Subscriptions are the future of the movie theater industry. But, MoviePass spread itself too thin, trying to offer an unreasonably good deal that ended up being, well, unreasonable. MoviePass has since restructured, but cash burn remains the biggest question mark. Thus, securing additional funding does give MoviePass another day to survive.
But, additional funding won’t save MoviePass or HMNY stock for two major reasons.
First, we have no idea where the funding came from, what type of funding it is, or what HMNY had to give up to get that funding. In other words, this new funding is a $65 million black box. Until somebody opens up that box, investors have no idea whether or not the $65 million is actually a good thing for HMNY stock (it could be debt, and that would be bad).
Second, even if everything checks out with the funding, MoviePass is a day late and a dollar short. The movie theater subscription industry has moved on from MoviePass. AMC (NYSE:AMC) now dominates the space with its subscription service, A-List. AMC dominance and MoviePass erosion will persist for the foreseeable future because AMC has all the leverage in that competition.
Overall, investors shouldn’t read too much into HMNY’s new funding. It isn’t a game-changer, nor is it a reason to buy HMNY stock.
The Funding Is Mysterious
The big thing here is that we don’t know anything about this mysterious additional $65 million in funding. We don’t know where it came from, what form it comes in, or what MoviePass had to give up to get it.

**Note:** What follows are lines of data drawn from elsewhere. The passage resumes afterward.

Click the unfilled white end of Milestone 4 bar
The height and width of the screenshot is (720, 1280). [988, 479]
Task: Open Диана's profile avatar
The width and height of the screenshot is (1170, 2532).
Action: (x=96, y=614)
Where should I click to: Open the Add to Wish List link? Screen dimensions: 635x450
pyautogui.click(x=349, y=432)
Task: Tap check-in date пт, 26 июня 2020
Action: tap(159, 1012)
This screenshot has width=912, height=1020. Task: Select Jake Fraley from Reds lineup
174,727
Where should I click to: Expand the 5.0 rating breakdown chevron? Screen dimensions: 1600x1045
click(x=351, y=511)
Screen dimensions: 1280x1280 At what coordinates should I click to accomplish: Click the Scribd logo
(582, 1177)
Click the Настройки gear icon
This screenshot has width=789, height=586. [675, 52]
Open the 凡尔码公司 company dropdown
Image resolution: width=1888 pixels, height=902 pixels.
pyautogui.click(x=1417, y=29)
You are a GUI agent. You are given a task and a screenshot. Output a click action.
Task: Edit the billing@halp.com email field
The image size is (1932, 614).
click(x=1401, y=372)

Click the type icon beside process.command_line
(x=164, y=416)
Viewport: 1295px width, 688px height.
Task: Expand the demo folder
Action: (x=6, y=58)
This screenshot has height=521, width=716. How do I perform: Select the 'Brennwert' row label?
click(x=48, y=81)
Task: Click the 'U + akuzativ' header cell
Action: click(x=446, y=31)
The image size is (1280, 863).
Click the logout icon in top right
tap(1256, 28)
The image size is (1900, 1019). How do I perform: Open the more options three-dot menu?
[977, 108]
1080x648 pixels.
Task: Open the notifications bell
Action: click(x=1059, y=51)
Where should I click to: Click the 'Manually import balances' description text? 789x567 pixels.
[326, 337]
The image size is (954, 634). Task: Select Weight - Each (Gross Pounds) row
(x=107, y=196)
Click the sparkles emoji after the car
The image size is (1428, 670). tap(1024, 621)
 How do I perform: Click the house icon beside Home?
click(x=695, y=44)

For example, this could be $65 million in debt financing. If so, this isn’t great news. HMNY isn’t profitable, nor has it been profitable in recent memory. If anything, HMNY has been the poster child for cash burn. Loading up a balance sheet with debt for a company that is far from being profitable isn’t a recipe for success. It’s actually a recipe for disaster.
Even if it wasn’t debt, $65 million isn’t all that much. Last quarter, HMNY reported an operating loss of over $100 million. Thus, at the current rate, $65 million doesn’t even cover one quarter’s worth of operating losses.
Overall, the headline “MoviePass raises more funds” sounds good. But, upon a closer inspection, the news isn’t that great. MoviePass didn’t raise that much, and there are serious question marks around what it did raise.
AMC Is a Way Better Deal
Longer term, the big problem with MoviePass is that it is being priced out of the market it invented by a far more competent competitor.
AMC, America’s largest movie theater operator, has launched its own movie theater subscription service called Stubs A-List. From the onset, A-List was better in almost every way. You can buy tickets in advance and online. A-List works at all AMC theaters. It also works for all movies. Most AMC theaters have their own VIP concessions line for Stubs members.
Now, though, A-List is also cheaper.
A-List offers movie-goers three movies per week for essentially $20 per month. Annualized, that is 156 movies per year for $240, so the per movie cost is roughly $1.50. MoviePass recently restructured to 3 movies per month for essentially $10 per month. Annualized, that is 36 movies per year for $120, so the per movie cost is roughly $3.30, more than double the A-List per movie cost.
Sure, there is an argument out there that consumers really don’t go to the movies more than three times per month, so they should just sign up for MoviePass. But, that is where all the other benefits of A-list come in (advanced buying, no hiccups, accepted for all movies, so on and so forth).
Overall, the value prop of A-List is simply far higher than the value prop of MoviePass. As such, this market will continue to shift in favor of A-List, and that will cause HMNY stock to remain depressed.
Bottom Line on HMNY
A good rule of thumb is to never buy a stock trading at $0.01. This rule of thumb applies to HMNY stock. Don’t buy it. Instead, buy AMC stock. I’ve been pounding on the table for a while that AMC is the real winner here. AMC stock has outperformed over the past several months, and will continue to do so for the foreseeable future.
As of this writing, Luke Lango was long AMC.